## Texte à lire

- - - -

Les négociations locales pour tracer les contours définitifs des 1.300 quartiers prioritaires de la politique de la ville se poursuivent (jusqu’au 30 septembre), avec une tendance (naturelle ?) de la part des collectivités à essayer de grossir le périmètre « brut » fourni par l’Etat et calculé à partir d’un indicateur statistique de pauvreté. Comme il est délicat d’essayer de s’étendre sur des zones d’habitat (l’augmentation de population ne doit pas dépasser les 10% et ne doit pas faire trop modifier le revenu médian du quartier), les collectivités convoitent les friches et les équipements collectifs alentours. Ce qui n’est pas du goût de l’Etat qui y voit un risque de dérapage vers des extensions de périmètres non justifiées.
Voilà pourquoi Marie-Caroline Bonnet-Galzy, commissaire générale à l’égalité des territoires, a adressé aux préfets, le 31 juillet, une circulaire complétant celle envoyée le 13 juin dernier leur demandant d’engager la consultation (voir notre article ci-contre du 17 juin). Le texte donne aux représentant de l’Etat des arguments visant à convaincre les collectivités qu’elles n’ont pas d’intérêt à la manœuvre.
Le quartier « vécu », un nouveau zonage ?
Et d’abord, pour ceux qui avaient pu penser que les contours des quartiers prioritaires devaient correspondre au quartier « vécu » par ses habitants (la circulaire du 13 juin ne disait-elle pas que « les périmètres proposés par le CGET à partir de la méthodologie nationale seront mis en consultation auprès des maires et présidents d’EPCI concernés et pourront être modifiés pour tenir compte de la réalité locale » ?), le commissariat remet les choses en place : ce n’est pas du tout cela ! Il faut distinguer le quartier « réglementaire » du quartier « vécu ».

- - - -

## Jeu de données
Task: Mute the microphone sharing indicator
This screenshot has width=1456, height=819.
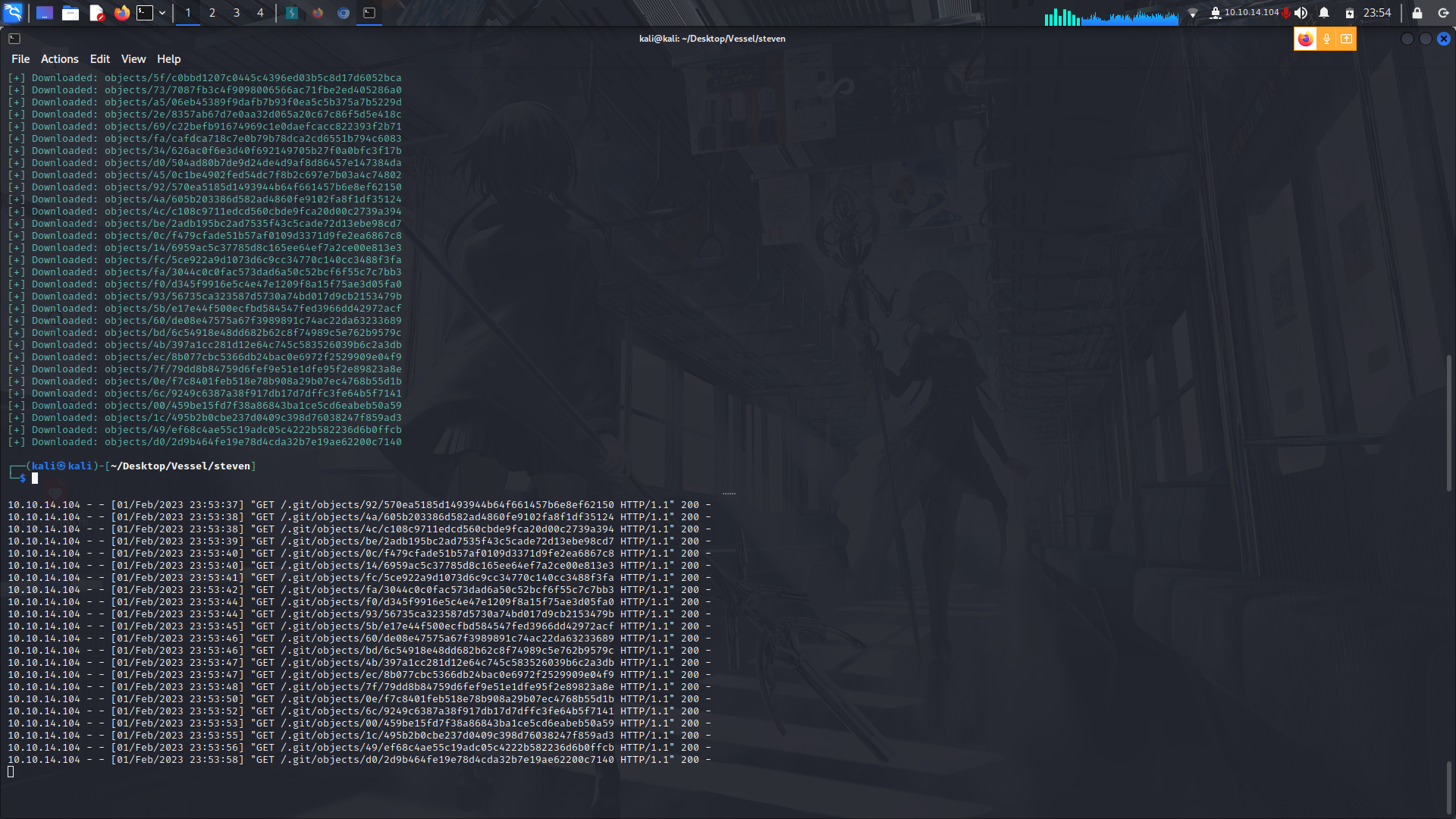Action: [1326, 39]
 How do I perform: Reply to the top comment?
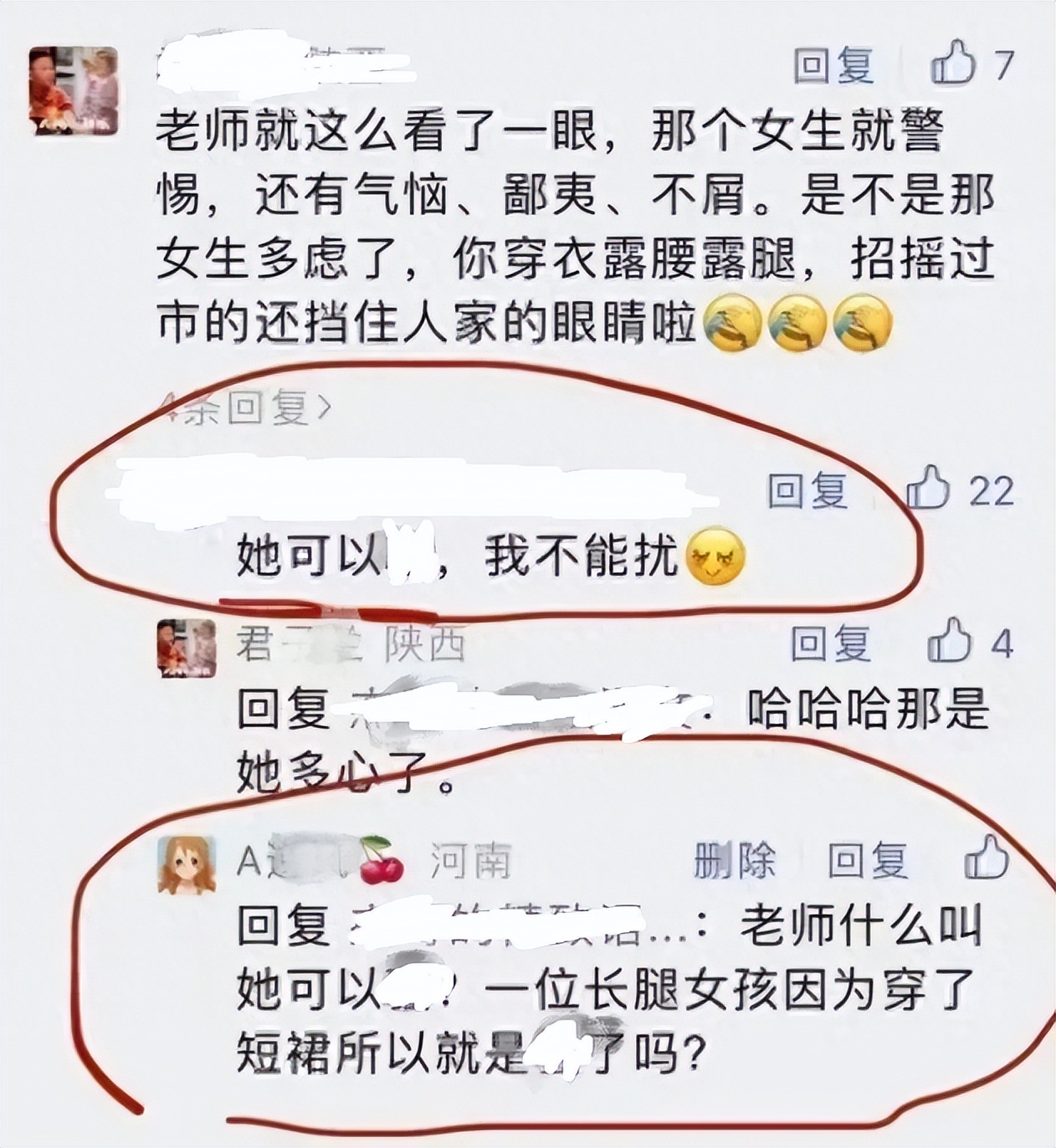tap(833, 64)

- - - -

Recopiez à l'identique le passage du texte sur les quartiers prioritaires qui s'ouvre sur les mots contenant « Les négociations locales » et se termine par « périmètres non justifiées. ».

## Résultat
Les négociations locales pour tracer les contours définitifs des 1.300 quartiers prioritaires de la politique de la ville se poursuivent (jusqu’au 30 septembre), avec une tendance (naturelle ?) de la part des collectivités à essayer de grossir le périmètre « brut » fourni par l’Etat et calculé à partir d’un indicateur statistique de pauvreté. Comme il est délicat d’essayer de s’étendre sur des zones d’habitat (l’augmentation de population ne doit pas dépasser les 10% et ne doit pas faire trop modifier le revenu médian du quartier), les collectivités convoitent les friches et les équipements collectifs alentours. Ce qui n’est pas du goût de l’Etat qui y voit un risque de dérapage vers des extensions de périmètres non justifiées.